Open star cluster M45 (the Pleiades) with Moon


UA 16-inch image of the Moon and the Pleiades

Yes, I know that looks like the moon - but our local neighborhood rock shares the stage with the Pleiades (M45), in Taurus. This image is from a set of 12 CCD exposures taken during the occultation of April 1, 2006, with the 0.4-meter telescope of the University of Alabama Observatory.

This product took enough processing to make it the last object to take its place in my Messier gallery. The ideal was to yield an image which would show at once detail in the sunlit crescent, the Earthlit part of the Moon, and the background stars. To do this, I have reduced the brightness of the crescent and used a logarithmic intensity scale in overall brightness.

For those who are really interested, here are some processing details. I started with a 3x3 set of 5-second exposures, done quickly to capture the "garland" moment when only one bright Pleiad is hidden and the Moon appears encircled by 8 more. An I band filter reduced the sky background, especially since this happened in twilight. At the end, a short exposure matching the final long one was used to register sublit and Earthlit portions, and two short exposures were pieced together for the sunlit crescent. First, all the long exposures were pieced together into a single 6000x8000-pixel mosaic. The purist may note that, since I registered on the moving Moon, this distorts the star pattern somewhat. Then the sunlit crescent was registered. One headache was getting rid of internally scattered light from the bright crescent, which originally made engaging and varying streaks of light across the earthlit regions. In order of preference, I made use of overlapping parts of images at different pointings, symmetry, and a full-Moon image. There were some Earthlit regions completely wiped out by charge-bleeding from adjacent sunlit regions. To patch these for esthetic purposes. I made a 4-frame mosaic of the full moon (Harvest Moon in 2006, in fact), and resampled that to roughly match the state of libration from the occultation by fitting 51 points on both sides of the terminator. This resampled albedo image was pasted in for those areas with no other useful data or very poor scattered-light correction. This was all done using IRAF under Linux. Again, the purist may note the change in noise level at the boundaries between Earthlight and patched full-moon data. However, noting that the data were 16 months old when pisted, I put the image up then, or it might never have seen the web of day...

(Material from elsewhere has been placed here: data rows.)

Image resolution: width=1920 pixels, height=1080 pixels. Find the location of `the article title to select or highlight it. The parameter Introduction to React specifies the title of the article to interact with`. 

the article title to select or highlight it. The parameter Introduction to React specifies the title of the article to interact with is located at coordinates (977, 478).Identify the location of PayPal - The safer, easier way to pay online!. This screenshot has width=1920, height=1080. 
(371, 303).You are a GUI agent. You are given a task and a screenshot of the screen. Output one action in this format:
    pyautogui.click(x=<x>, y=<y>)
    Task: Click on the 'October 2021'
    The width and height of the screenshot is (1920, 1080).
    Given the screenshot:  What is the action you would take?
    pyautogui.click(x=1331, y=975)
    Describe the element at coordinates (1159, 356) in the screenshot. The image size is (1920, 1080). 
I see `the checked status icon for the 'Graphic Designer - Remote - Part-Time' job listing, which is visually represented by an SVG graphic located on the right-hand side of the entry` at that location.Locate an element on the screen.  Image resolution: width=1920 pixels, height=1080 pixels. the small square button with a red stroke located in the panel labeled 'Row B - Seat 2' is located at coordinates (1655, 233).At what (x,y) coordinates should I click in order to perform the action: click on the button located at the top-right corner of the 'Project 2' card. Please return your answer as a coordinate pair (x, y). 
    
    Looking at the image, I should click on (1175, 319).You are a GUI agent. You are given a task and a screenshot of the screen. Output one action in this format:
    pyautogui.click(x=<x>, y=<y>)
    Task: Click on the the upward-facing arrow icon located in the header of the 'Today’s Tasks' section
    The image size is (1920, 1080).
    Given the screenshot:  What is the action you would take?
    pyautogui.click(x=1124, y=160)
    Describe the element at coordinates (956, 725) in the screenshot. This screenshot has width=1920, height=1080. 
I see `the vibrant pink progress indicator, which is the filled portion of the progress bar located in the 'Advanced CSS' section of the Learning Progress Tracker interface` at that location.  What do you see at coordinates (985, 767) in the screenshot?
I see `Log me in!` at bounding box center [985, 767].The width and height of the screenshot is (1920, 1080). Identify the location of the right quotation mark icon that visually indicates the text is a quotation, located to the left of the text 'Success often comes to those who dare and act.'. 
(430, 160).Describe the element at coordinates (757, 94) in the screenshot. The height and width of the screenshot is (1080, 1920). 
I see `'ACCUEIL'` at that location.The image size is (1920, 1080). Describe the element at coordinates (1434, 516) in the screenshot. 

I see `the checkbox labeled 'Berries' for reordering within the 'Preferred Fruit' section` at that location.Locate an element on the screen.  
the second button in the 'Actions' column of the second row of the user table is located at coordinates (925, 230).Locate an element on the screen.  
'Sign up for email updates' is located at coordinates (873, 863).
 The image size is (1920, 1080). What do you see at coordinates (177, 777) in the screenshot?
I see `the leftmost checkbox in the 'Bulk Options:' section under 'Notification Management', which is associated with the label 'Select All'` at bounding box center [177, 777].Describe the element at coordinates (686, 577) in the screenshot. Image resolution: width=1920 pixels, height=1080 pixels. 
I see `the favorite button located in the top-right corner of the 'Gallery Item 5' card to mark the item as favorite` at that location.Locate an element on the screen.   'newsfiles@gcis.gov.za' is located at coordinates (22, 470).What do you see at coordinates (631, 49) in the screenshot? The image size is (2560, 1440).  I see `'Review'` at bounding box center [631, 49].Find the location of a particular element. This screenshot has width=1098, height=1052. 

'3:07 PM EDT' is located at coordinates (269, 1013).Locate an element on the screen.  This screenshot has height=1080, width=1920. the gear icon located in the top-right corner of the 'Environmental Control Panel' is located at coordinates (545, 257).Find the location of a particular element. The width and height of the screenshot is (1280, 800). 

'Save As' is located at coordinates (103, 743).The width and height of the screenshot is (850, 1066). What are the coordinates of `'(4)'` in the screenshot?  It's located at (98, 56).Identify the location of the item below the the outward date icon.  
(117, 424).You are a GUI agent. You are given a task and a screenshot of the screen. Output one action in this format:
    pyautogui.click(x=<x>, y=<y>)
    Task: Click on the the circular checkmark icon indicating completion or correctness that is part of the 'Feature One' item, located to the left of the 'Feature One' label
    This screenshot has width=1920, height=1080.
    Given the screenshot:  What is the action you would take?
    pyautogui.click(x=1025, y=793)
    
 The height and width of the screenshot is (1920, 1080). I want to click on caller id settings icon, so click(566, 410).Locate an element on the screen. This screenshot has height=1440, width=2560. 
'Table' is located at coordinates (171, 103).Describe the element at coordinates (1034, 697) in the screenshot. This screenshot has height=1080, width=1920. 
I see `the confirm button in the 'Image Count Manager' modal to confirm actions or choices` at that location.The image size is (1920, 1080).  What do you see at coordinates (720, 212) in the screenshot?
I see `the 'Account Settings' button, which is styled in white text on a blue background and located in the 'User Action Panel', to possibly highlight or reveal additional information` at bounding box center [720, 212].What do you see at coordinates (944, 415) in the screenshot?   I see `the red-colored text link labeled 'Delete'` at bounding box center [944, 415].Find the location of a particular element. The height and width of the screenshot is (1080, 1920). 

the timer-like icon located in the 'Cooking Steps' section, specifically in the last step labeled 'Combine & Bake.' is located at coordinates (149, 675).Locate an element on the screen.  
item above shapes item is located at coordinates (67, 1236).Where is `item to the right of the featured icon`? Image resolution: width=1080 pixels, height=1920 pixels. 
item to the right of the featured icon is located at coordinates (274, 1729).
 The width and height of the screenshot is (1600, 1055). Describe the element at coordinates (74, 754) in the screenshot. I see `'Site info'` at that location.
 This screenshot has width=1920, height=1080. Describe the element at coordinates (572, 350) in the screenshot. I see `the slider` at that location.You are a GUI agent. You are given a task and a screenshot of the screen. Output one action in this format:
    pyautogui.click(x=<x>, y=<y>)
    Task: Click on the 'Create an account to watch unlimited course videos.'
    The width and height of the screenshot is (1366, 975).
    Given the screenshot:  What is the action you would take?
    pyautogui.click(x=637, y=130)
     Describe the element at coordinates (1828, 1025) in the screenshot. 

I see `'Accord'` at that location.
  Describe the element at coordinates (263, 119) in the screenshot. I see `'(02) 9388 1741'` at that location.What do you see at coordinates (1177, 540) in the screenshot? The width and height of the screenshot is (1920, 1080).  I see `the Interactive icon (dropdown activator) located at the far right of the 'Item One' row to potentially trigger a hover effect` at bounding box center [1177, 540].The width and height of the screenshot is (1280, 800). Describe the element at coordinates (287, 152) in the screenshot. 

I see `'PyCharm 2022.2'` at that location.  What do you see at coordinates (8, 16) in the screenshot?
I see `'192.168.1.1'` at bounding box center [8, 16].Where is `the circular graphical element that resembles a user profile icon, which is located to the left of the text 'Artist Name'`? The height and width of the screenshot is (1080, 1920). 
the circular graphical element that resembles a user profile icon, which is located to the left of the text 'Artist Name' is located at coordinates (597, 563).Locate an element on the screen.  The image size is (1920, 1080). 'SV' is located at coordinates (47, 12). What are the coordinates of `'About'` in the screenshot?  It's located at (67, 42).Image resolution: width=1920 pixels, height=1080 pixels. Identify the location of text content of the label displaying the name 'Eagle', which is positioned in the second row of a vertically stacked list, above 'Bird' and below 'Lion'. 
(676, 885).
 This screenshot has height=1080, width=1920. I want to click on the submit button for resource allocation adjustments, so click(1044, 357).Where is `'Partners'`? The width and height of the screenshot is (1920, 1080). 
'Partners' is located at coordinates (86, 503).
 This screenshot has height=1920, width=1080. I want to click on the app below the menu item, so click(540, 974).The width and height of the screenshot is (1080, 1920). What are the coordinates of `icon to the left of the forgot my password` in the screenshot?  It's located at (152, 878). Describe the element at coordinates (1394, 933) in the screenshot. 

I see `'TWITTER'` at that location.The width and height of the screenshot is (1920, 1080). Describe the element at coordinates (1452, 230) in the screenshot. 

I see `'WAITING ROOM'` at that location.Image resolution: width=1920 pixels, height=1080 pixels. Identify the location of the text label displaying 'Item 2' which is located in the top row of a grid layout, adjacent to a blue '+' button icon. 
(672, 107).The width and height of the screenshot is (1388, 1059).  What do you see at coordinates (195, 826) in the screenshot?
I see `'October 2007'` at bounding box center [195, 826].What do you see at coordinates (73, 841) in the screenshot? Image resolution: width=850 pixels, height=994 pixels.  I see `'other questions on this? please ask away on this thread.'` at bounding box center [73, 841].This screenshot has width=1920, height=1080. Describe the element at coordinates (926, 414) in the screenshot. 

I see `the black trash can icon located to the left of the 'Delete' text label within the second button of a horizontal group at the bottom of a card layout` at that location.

To see the star cluster unobscured by that rock (here's that psychological obsession with backlighting again...), I'll show an image made from a plate taken by Steve Odewahn over 20 years ago with the 10-inch refractor formerly housed in the UA Observatory. This was part of some experiments with densitometry.

Plate of the Pleiades

The reflection nebula associated with the cluster (from Doppler shifts, the cluster is only passing through the dust) shows up gratifyingly well in this red-light exposure with the University of Alabama Crimson-Dragon wide-field system, used on top of the campus physics building. I look forward to what it shows when it can be used with a blue filter from a dark site.